Write out exactly, with both ends included, the lines that run from the line containing "Task: Cut selected cells with scissors icon" to the end of the entries. Pictures are not part of the answer.

(Beginning of RECORDS TO USE)

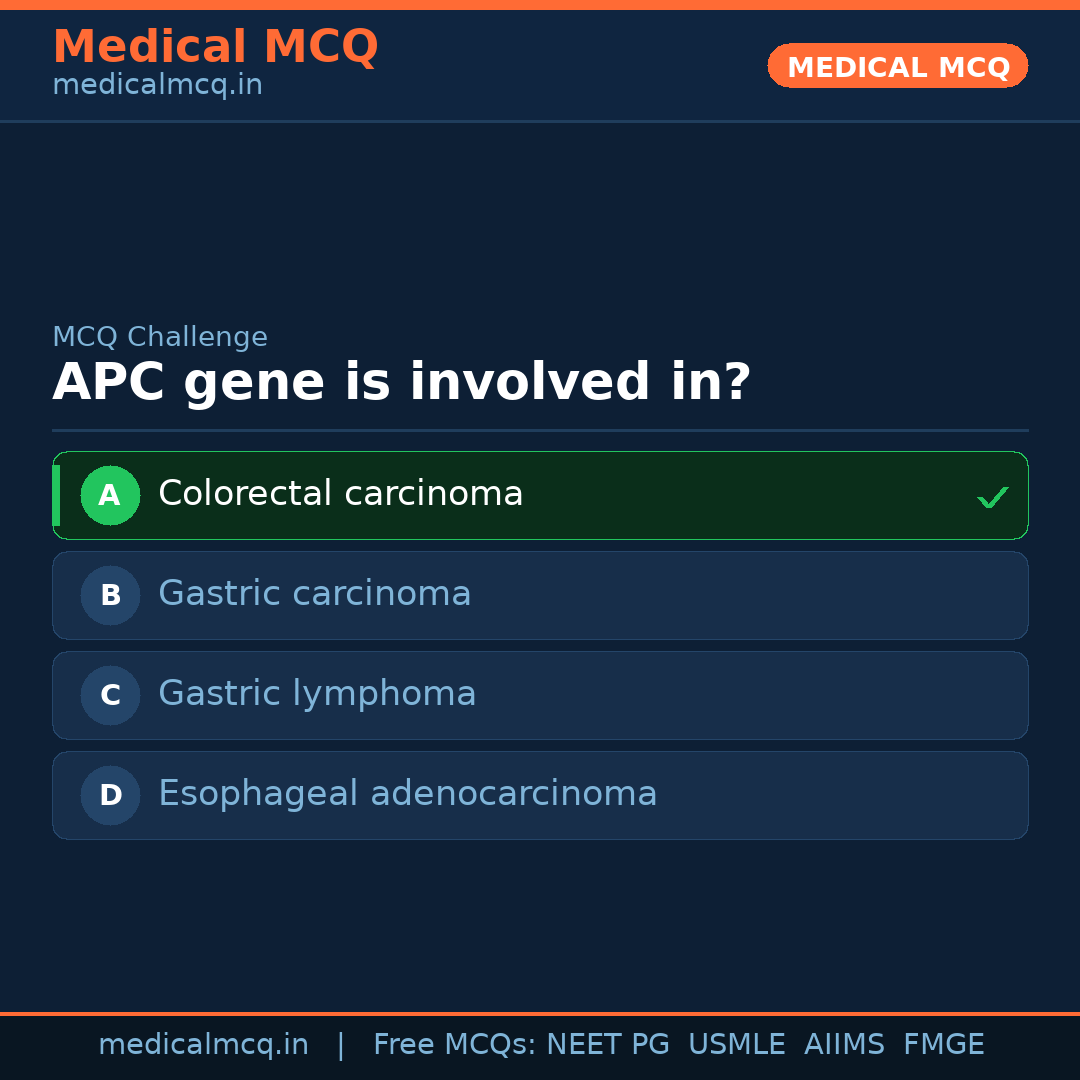Click the APC gene question heading
Image resolution: width=1080 pixels, height=1080 pixels.
401,383
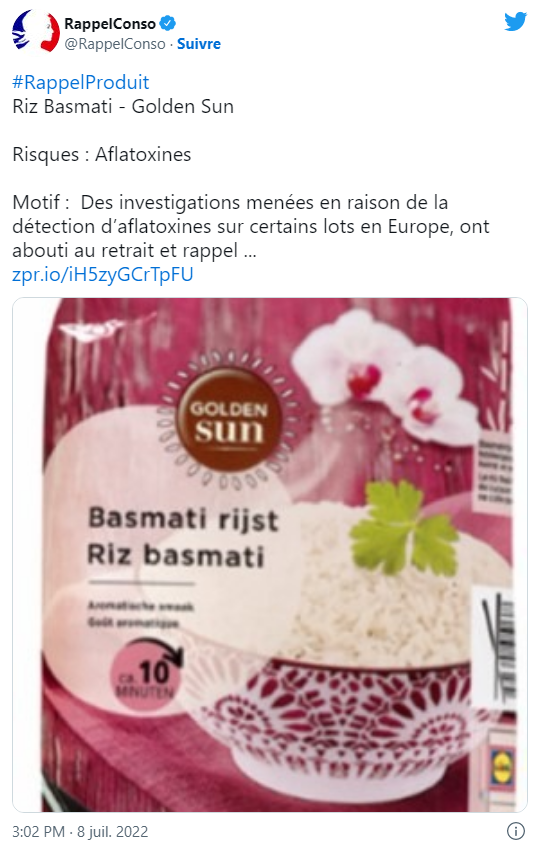
Task: Click the Risques : Aflatoxines line
Action: (x=102, y=154)
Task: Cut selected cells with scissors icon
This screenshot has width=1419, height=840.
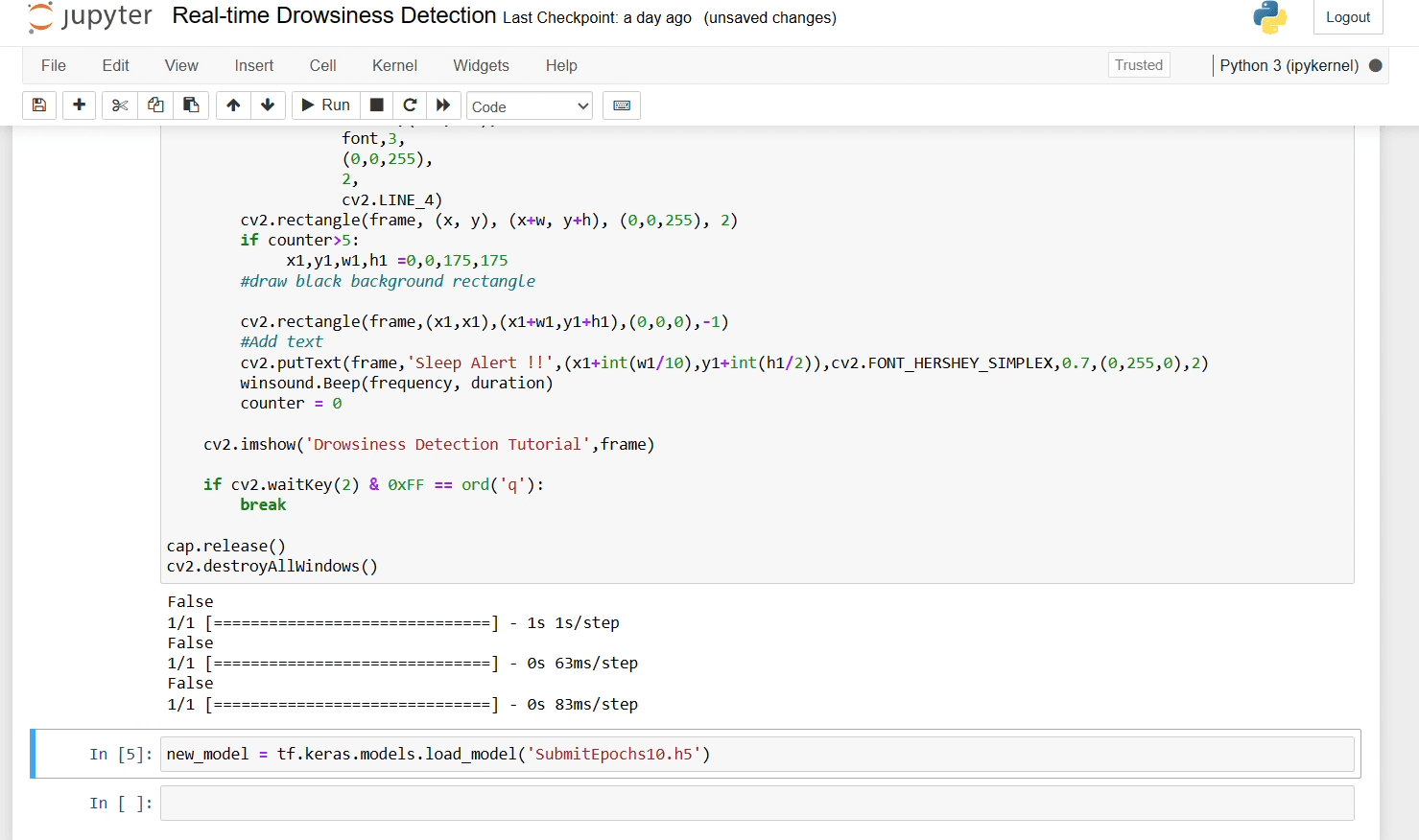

(End of RECORDS TO USE)

PROBLEM SOLUTION ▸
Task: Cut selected cells with scissors icon
This screenshot has width=1419, height=840.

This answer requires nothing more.